**Problem to work on:**
What you give back should be exactly the lines from the one with "Given: Select Groovy under Code Style" through the end of the data, without the pictures.

Pixel coordinate grounding data

□ □ □ □ □ □ □

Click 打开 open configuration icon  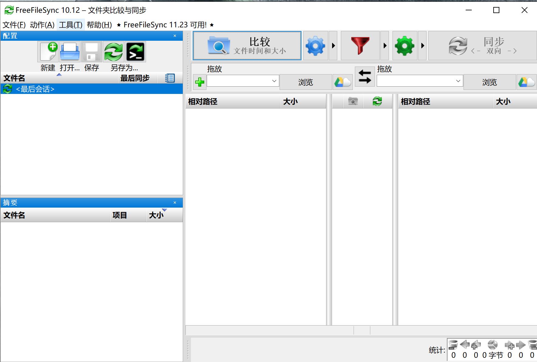[70, 52]
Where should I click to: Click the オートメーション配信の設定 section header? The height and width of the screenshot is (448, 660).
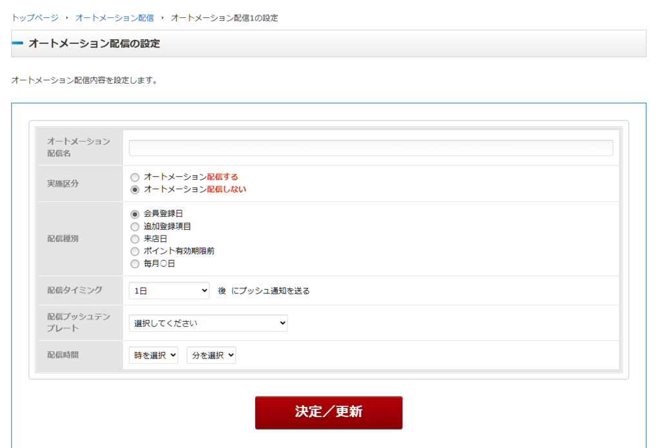point(94,44)
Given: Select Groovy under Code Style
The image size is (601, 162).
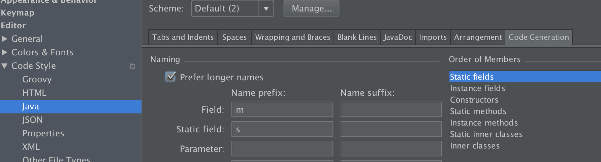Looking at the screenshot, I should 37,79.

□ □ □ □ □ □ □

**Answer to this exercise:**
Given: Select Groovy under Code Style
The image size is (601, 162).
Looking at the screenshot, I should 37,79.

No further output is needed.